TASK GOAL
Copy the listing starting at the line that has "What do you see at coordinates (435, 518)" and ending with the line that has "Describe the element". In those lines only, change "Describe" to "Explain" and keep everything else the same.

LISTED ENTRIES
:::::

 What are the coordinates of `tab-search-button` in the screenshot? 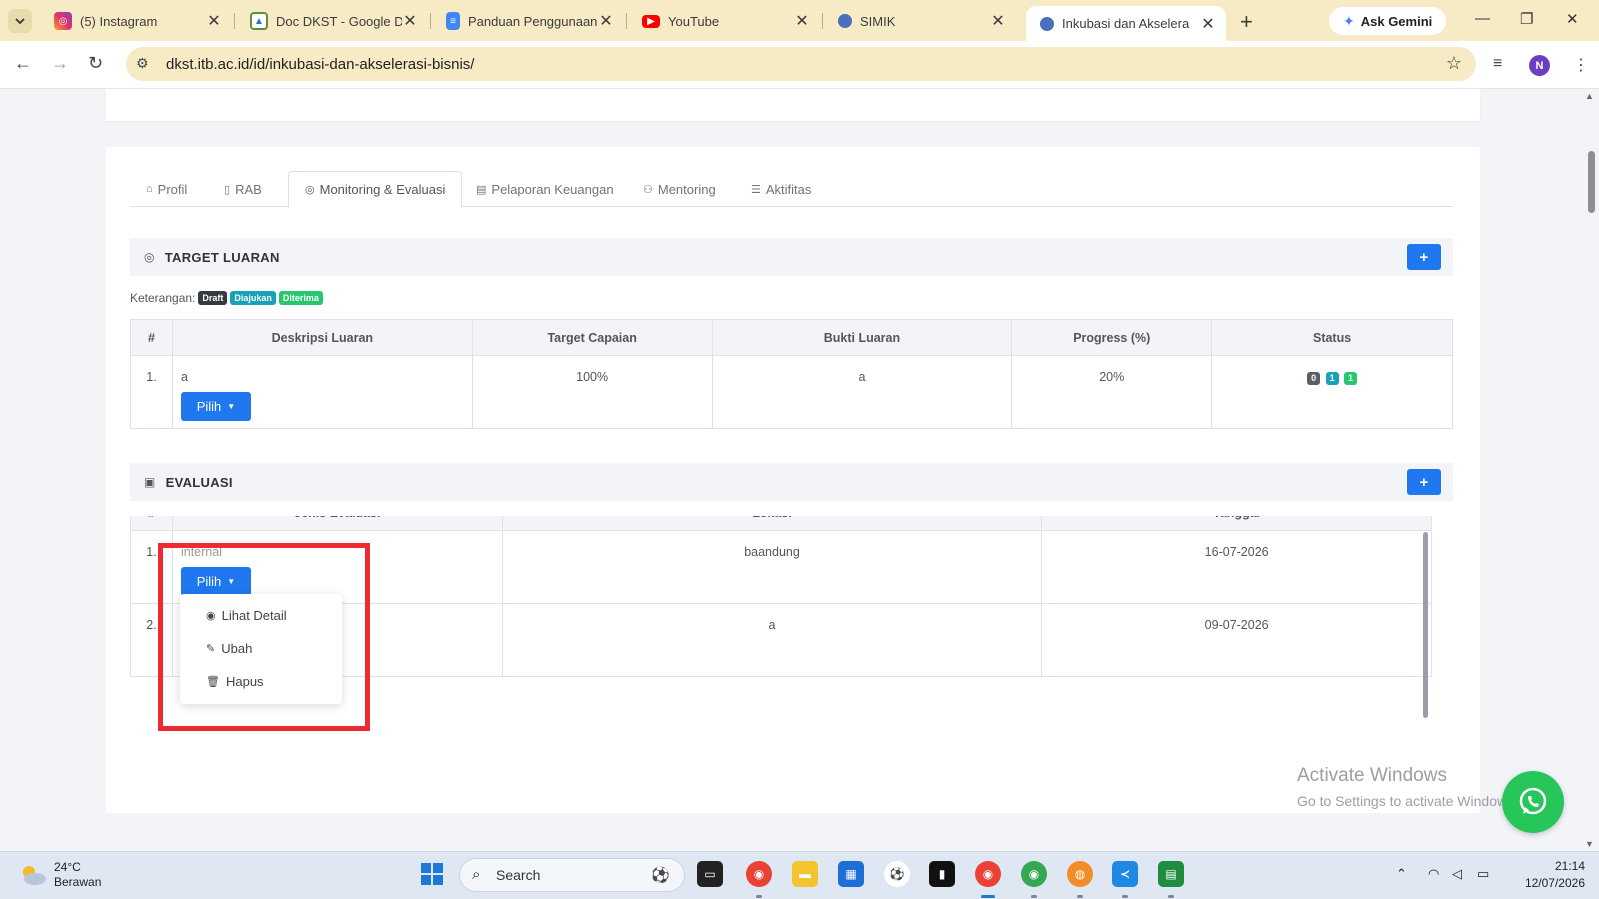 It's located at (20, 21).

:::::

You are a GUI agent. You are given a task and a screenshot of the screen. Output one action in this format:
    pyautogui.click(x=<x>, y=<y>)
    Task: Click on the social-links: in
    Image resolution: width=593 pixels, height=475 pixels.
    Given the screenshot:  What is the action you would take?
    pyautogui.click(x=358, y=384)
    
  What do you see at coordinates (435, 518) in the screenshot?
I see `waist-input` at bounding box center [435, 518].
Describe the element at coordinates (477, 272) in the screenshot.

:::::

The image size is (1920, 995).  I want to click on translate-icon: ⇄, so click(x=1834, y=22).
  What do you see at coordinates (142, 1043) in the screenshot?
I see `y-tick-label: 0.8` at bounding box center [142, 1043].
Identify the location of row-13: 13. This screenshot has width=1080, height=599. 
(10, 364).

:::::

RESPONSE TO THE EXERCISE
  What do you see at coordinates (435, 518) in the screenshot?
I see `waist-input` at bounding box center [435, 518].
Explain the element at coordinates (477, 272) in the screenshot.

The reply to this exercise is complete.